È una grande lezione di stile quella che Pier Luigi Pizzi, neovincitore del Premio Feltrinelli dell’Accademia dei Lincei, impartisce nell’Incoronazione di Poppea, allestita a Cremona per il Monteverdi Festival e destinata in autunno ai teatri di Como, Pavia, Pisa e Ravenna. Attraverso un lavoro di severa spoliazione, il regista, scenografo e costumista riporta il teatro alla sua essenza: il rapporto diretto, senza mediazioni, tra l’attore e il pubblico. La scena unica è spoglia: due colonne di marmo grigio con capitelli dorati alludono al mondo classico; un albero ramificato e scheletrito alla realtà, irta e tortuosa, della corte di Nerone; una grossa sfera dorata appoggiata sul pavimento e un letto da triclinio completano gli arredi. Tutto è incentrato sull’azione dei cantanti-attori e sulla forza espressiva dei costumi, sovente degradati, nelle regie attuali, ad accessori intercambiabili, ed assunti invece da Pizzi come espressione diretta e necessaria dei personaggi e dei loro caratteri.

 

Le tre donne sono tutte in lunghi abiti bianchi: ma i panneggi le distinguono. Quello vaporoso di Poppea, in crêpe satin con morbido strascico, è un continuo movimento di linee, ora avvolgenti, languidamente abbandonate, oppure roteanti e capricciose. Drusilla e Damigella sono in jersey di seta, anch’esso bianco, ma il loro panneggio è diverso: mosso per rendere la femminilità accesa, ma ancora riservata, della prima; lineare e sobrio, quasi monacale, per la giovinezza acerba della seconda. La dolente e rabbiosa Ottavia, imperatrice ripudiata da Nerone, è vestita di organza nera, a velare un tessuto paillettato d’argento: il colore del lutto è il suo dolore, il luccichio attutito l’immagine della pompa imperiale, ormai spenta. Ed ecco Nerone, vivace, impetuoso, lascivo e talvolta isterico, come Monteverdi lo ritrae; ha pantaloni di pelle nera e una cappa in tessuto sdrucito di seta rossa, icona del potere, dell’eros e del sangue; mentre le trame di fili d’oro significano fasto e ricchezza.

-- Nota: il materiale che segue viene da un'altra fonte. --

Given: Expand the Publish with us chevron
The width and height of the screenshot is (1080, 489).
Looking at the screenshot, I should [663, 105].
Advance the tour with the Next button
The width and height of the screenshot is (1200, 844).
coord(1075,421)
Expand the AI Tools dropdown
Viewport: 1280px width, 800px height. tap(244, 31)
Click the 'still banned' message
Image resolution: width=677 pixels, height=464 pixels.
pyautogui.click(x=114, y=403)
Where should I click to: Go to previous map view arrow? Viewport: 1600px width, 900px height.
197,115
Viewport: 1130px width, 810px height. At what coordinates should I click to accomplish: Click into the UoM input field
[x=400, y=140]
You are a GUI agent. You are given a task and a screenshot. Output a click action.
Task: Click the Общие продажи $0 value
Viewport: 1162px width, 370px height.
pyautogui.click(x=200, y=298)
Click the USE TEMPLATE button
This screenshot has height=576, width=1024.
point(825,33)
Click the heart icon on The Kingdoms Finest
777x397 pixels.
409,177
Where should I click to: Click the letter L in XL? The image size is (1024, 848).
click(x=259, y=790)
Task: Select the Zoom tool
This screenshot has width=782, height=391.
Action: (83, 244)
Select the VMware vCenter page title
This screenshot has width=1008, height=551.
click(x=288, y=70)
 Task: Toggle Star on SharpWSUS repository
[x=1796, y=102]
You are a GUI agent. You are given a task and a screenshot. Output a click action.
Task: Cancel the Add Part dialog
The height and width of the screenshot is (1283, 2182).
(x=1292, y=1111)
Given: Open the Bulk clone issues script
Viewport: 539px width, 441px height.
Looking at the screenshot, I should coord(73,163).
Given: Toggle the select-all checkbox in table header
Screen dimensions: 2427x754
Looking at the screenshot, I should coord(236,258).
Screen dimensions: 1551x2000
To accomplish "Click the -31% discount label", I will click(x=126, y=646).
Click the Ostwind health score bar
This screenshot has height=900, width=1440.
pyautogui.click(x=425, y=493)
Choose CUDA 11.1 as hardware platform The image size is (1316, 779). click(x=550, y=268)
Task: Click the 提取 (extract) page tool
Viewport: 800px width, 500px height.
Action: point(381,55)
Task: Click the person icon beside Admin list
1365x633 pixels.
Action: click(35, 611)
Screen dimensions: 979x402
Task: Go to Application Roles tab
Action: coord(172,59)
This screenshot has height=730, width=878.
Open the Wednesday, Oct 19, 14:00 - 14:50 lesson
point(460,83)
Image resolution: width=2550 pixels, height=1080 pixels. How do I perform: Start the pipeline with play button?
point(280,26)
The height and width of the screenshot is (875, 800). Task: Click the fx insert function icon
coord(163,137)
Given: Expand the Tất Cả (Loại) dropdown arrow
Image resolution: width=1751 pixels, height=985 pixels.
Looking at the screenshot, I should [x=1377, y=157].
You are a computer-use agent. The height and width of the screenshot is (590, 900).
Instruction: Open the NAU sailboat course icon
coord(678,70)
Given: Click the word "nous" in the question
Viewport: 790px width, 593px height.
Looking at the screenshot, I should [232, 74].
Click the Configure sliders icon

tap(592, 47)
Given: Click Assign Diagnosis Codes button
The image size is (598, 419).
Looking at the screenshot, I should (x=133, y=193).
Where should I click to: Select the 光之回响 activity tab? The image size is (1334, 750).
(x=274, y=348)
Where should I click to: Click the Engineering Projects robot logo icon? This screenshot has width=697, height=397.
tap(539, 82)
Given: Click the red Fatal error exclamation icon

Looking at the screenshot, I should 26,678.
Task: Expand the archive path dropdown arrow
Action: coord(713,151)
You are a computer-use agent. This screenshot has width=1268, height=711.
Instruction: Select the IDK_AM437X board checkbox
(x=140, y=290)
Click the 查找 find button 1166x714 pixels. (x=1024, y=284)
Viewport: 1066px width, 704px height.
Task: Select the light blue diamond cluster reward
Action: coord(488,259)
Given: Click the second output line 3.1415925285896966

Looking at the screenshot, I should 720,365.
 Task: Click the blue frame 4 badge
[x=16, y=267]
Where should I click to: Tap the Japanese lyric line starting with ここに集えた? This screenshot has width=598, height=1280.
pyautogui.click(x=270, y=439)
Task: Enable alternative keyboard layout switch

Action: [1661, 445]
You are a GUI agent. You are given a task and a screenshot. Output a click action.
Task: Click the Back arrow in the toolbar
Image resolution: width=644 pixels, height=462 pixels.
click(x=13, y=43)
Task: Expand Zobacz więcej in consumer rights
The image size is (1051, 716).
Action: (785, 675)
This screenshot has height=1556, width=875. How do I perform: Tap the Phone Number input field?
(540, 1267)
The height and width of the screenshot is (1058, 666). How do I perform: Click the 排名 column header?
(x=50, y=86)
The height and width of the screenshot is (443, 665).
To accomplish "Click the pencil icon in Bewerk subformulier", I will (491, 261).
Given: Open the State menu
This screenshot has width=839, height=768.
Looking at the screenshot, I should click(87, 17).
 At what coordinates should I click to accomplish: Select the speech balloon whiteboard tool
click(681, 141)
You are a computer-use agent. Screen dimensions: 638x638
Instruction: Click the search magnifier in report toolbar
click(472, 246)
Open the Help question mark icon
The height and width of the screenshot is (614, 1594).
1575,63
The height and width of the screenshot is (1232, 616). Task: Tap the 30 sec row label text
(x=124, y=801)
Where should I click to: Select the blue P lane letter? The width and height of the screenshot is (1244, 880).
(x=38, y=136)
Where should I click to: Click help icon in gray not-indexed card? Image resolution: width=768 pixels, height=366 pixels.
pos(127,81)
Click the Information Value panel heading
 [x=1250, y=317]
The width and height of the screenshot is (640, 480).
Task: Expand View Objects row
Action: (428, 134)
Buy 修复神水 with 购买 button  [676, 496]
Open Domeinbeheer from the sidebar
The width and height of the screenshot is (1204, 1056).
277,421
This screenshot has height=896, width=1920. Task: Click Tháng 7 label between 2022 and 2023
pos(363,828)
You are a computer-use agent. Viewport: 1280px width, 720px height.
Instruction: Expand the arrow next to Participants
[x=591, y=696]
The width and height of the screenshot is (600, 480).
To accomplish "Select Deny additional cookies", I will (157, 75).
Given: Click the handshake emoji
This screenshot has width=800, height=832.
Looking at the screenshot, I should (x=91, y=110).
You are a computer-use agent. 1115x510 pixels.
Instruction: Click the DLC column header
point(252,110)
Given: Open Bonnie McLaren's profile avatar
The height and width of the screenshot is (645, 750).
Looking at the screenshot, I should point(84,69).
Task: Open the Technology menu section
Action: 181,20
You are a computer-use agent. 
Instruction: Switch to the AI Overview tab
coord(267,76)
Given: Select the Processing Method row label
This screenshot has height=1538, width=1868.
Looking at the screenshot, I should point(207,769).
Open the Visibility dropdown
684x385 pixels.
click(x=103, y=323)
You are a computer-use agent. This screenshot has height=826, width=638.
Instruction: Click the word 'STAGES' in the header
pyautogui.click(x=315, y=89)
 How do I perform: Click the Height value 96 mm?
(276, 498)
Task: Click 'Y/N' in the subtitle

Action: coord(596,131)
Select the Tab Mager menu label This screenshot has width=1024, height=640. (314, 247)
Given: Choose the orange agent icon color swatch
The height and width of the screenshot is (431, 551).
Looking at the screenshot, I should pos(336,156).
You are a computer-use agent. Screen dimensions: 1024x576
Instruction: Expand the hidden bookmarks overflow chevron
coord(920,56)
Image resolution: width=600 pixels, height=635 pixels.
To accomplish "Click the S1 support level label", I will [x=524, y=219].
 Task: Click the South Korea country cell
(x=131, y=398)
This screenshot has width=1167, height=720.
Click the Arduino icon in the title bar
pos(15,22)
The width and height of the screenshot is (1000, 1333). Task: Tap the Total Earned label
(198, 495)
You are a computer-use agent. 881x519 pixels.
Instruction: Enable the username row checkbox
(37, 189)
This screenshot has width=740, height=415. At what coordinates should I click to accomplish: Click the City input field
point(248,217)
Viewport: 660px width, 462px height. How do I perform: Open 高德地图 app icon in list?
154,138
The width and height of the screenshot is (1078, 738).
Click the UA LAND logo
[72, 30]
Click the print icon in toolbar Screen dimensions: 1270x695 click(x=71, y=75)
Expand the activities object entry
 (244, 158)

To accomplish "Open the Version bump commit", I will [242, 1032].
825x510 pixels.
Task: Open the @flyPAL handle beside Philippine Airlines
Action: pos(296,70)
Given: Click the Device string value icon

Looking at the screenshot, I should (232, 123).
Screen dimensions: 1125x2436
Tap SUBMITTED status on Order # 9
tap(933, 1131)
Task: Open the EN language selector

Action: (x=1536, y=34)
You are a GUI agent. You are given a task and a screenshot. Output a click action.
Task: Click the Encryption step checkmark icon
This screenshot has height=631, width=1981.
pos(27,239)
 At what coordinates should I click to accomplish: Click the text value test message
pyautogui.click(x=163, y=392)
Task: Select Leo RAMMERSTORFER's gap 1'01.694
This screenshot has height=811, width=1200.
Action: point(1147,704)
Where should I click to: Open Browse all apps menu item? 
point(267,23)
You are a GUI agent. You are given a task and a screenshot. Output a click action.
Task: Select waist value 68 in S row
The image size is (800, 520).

Una scena dello spettacolo
© Giampaolo Guarneri


E poi ci sono gli altri, a comporre l’immagine d’un microcosmo umano reso vitale dall’onnipotente fantasia di Monteverdi e dall’abilità letteraria di Giovanni Francesco Busenello, autore di uno dei più bei libretti della storia dell’opera: Seneca, filosofo, in tunica rosso mattone, calvo e barbuto; il valletto, guizzante e volatile nel suo abitino rosso fuoco; la confidente Arnalta e la Nutrice, entrambe in un acceso color viola che s’accorda benissimo sia col buon senso ammonitore della prima, sia con la grottesca comicità della seconda.

 

Non ci sono dunque costumi storici, ispirati alla Roma antica e neppure, se Dio vuole, abiti tratti dalla banalità prosaica della nostra vita quotidiana: sono vestiti perfettamente consoni al gusto attuale ma in sintonia con lo stile seicentesco della musica, immagini di un mondo senza tempo, dove ciò che conta è la concretezza dei caratteri, la loro qualità corporea e il loro destino.



Una scena dello spettacolo
© Giampaolo Guarneri

 

Tutto ciò prende vita grazie a una recitazione dettagliatissima, rifinita in gesti e movimenti modellati sul canto di Monteverdi e sulla sua capacità di scolpire personaggi caravaggeschi, visceralmente intrisi di realtà e identificati ciascuno da uno stile proprio in una straordinaria unità di visione; prova, secondo me, inconfutabile della paternità monteverdiana dell’opera, messa in dubbio da alcuni studiosi. È questa unità che la regia di Pizzi e l’ottima direzione di Antonio Greco, alla guida del gruppo orchestrale Monteverdi Festival/Cremona antiqua, esaltano al massimo grado sino al duetto finale, che fu tratto da un’opera di Benedetto Ferrari, ma ci sta benissimo come apoteosi d’un onnipresente erotismo, che Pizzi realizza con eleganza, grazie a una cantante bravissima e assai bella come Roberta Mameli, consapevole che, sino a Carmen e Lulu, il teatro d’opera non conoscerà più una figura così esplicitamente sensuale come Poppea. L’erotismo non è volgare pornografia: è una grande avventura emozionale che viene giocata in questo spettacolo con disvelamenti fugaci, poesia della promessa e del segreto, delicatezza costante di gesti e di allusioni.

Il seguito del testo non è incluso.